• _Provided data_:
********

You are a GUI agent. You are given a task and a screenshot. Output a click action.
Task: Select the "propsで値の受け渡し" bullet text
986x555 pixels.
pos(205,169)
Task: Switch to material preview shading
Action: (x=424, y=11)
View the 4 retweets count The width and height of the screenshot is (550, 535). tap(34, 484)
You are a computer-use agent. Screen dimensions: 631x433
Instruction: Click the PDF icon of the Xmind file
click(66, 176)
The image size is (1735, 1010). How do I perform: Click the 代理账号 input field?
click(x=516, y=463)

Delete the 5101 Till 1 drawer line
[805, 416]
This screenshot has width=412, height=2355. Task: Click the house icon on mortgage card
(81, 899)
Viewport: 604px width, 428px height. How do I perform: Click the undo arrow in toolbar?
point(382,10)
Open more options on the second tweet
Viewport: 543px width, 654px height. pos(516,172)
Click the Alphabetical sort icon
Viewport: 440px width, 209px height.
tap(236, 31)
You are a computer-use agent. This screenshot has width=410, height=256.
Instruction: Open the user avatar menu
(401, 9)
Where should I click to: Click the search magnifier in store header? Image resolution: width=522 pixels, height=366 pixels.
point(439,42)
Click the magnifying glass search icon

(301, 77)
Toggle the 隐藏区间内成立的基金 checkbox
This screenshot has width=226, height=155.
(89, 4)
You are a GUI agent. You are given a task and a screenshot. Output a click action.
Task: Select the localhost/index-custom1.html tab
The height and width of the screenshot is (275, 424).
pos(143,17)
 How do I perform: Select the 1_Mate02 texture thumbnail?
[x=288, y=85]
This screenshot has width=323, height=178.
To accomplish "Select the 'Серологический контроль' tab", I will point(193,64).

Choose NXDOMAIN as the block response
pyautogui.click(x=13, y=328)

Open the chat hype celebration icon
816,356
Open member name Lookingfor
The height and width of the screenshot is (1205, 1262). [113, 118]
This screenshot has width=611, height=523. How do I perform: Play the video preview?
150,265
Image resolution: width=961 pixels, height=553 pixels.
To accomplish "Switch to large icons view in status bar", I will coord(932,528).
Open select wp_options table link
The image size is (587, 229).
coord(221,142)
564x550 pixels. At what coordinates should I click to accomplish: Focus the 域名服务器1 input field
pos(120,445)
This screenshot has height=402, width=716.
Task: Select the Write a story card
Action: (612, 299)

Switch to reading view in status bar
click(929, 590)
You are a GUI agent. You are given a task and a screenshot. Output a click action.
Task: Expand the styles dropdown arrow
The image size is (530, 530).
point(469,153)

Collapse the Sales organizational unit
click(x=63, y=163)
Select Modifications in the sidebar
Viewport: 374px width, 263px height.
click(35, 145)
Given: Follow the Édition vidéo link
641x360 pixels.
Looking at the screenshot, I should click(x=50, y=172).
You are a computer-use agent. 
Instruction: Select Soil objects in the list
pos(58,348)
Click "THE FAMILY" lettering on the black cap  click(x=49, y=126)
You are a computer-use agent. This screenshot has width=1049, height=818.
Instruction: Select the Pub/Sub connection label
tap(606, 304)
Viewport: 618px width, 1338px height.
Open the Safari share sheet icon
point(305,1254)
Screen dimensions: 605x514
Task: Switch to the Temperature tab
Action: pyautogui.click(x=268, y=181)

********

• _Try it_: The whole listing needs copying. Write it out exactly.

• _Response_:
You are a GUI agent. You are given a task and a screenshot. Output a click action.
Task: Select the "propsで値の受け渡し" bullet text
986x555 pixels.
pos(205,169)
Task: Switch to material preview shading
Action: (x=424, y=11)
View the 4 retweets count The width and height of the screenshot is (550, 535). tap(34, 484)
You are a computer-use agent. Screen dimensions: 631x433
Instruction: Click the PDF icon of the Xmind file
click(66, 176)
The image size is (1735, 1010). How do I perform: Click the 代理账号 input field?
click(x=516, y=463)

Delete the 5101 Till 1 drawer line
[805, 416]
This screenshot has width=412, height=2355. Task: Click the house icon on mortgage card
(81, 899)
Viewport: 604px width, 428px height. How do I perform: Click the undo arrow in toolbar?
point(382,10)
Open more options on the second tweet
Viewport: 543px width, 654px height. pos(516,172)
Click the Alphabetical sort icon
Viewport: 440px width, 209px height.
tap(236, 31)
You are a computer-use agent. This screenshot has width=410, height=256.
Instruction: Open the user avatar menu
(401, 9)
Where should I click to: Click the search magnifier in store header? Image resolution: width=522 pixels, height=366 pixels.
point(439,42)
Click the magnifying glass search icon

(301, 77)
Toggle the 隐藏区间内成立的基金 checkbox
This screenshot has width=226, height=155.
(89, 4)
You are a GUI agent. You are given a task and a screenshot. Output a click action.
Task: Select the localhost/index-custom1.html tab
The height and width of the screenshot is (275, 424).
pos(143,17)
 How do I perform: Select the 1_Mate02 texture thumbnail?
[x=288, y=85]
This screenshot has width=323, height=178.
To accomplish "Select the 'Серологический контроль' tab", I will point(193,64).

Choose NXDOMAIN as the block response
pyautogui.click(x=13, y=328)

Open the chat hype celebration icon
816,356
Open member name Lookingfor
The height and width of the screenshot is (1205, 1262). [113, 118]
This screenshot has width=611, height=523. How do I perform: Play the video preview?
150,265
Image resolution: width=961 pixels, height=553 pixels.
To accomplish "Switch to large icons view in status bar", I will coord(932,528).
Open select wp_options table link
The image size is (587, 229).
coord(221,142)
564x550 pixels. At what coordinates should I click to accomplish: Focus the 域名服务器1 input field
pos(120,445)
This screenshot has height=402, width=716.
Task: Select the Write a story card
Action: (612, 299)

Switch to reading view in status bar
click(929, 590)
You are a GUI agent. You are given a task and a screenshot. Output a click action.
Task: Expand the styles dropdown arrow
The image size is (530, 530).
point(469,153)

Collapse the Sales organizational unit
click(x=63, y=163)
Select Modifications in the sidebar
Viewport: 374px width, 263px height.
click(35, 145)
Given: Follow the Édition vidéo link
641x360 pixels.
Looking at the screenshot, I should click(x=50, y=172).
You are a computer-use agent. 
Instruction: Select Soil objects in the list
pos(58,348)
Click "THE FAMILY" lettering on the black cap  click(x=49, y=126)
You are a computer-use agent. This screenshot has width=1049, height=818.
Instruction: Select the Pub/Sub connection label
tap(606, 304)
Viewport: 618px width, 1338px height.
Open the Safari share sheet icon
point(305,1254)
Screen dimensions: 605x514
Task: Switch to the Temperature tab
Action: pyautogui.click(x=268, y=181)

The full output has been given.